Key research themes
1. How can objective evaluation functions improve parameter selection and segmentation quality in region growing algorithms?
This research area investigates the development and application of objective, often statistical, evaluation functions to guide the selection of user-defined parameters and to assess segmentation quality in region growing algorithms. The focus is on ensuring intraregion homogeneity and interregion heterogeneity without manual tuning, which is crucial for reproducible and robust segmentation results, especially in complex image types such as remote sensing or medical images.
2. What hybrid methodological approaches enhance seeded region growing segmentation accuracy and boundary precision?

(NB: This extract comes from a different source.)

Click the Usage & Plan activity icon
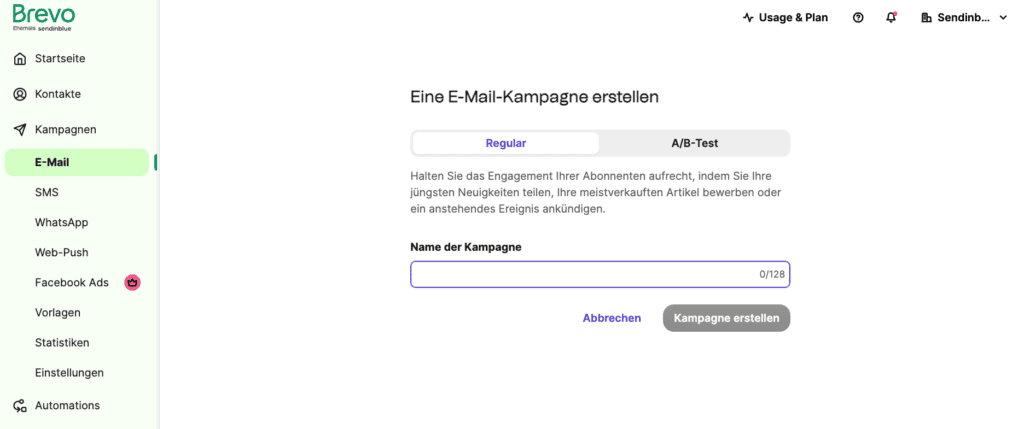 point(748,18)
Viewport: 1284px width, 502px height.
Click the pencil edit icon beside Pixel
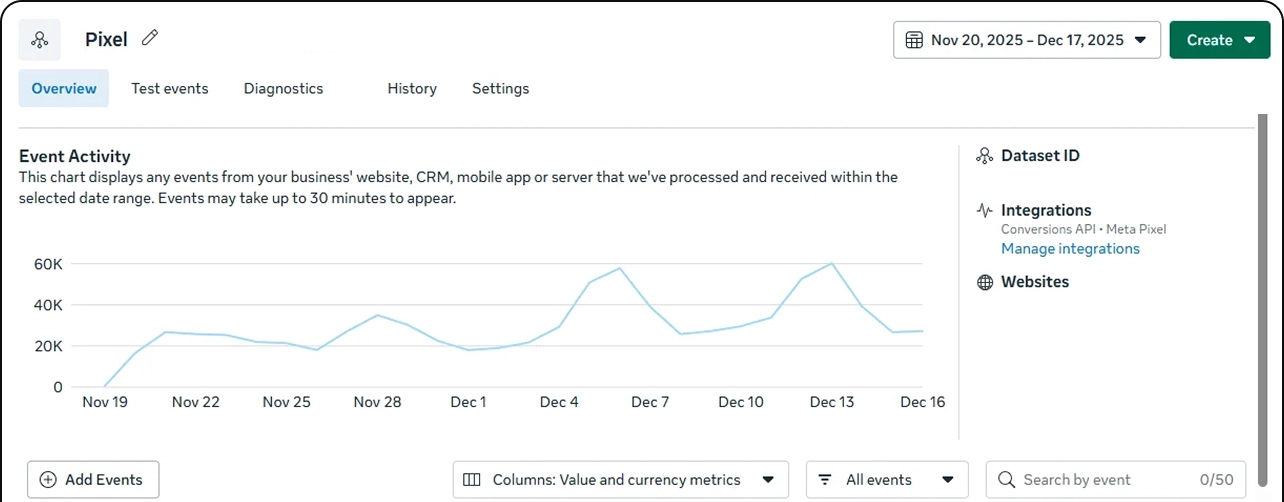click(x=150, y=38)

This theme centers on integrating region growing with complementary image processing techniques such as edge detection, clustering, or contour-based methods to overcome limitations inherent in seeded region growing alone. The hybrid approaches aim to improve initialization (seed selection), region boundary closure, segmentation accuracy, and robustness, especially in challenging contexts like color images, natural scenes, or medical imaging.
3. How can region growing algorithms be enhanced for medical image segmentation accuracy and automation?
This research trajectory focuses on adapting and improving region growing algorithms specifically for medical imaging challenges, such as brain tumor and breast lesion segmentation, where accurate delineation directly impacts diagnosis and treatment planning. The investigations include automatic seed selection, parameter tuning, and integration with diagnostic feature extraction and classification processes to increase automation, accuracy, and clinical relevance.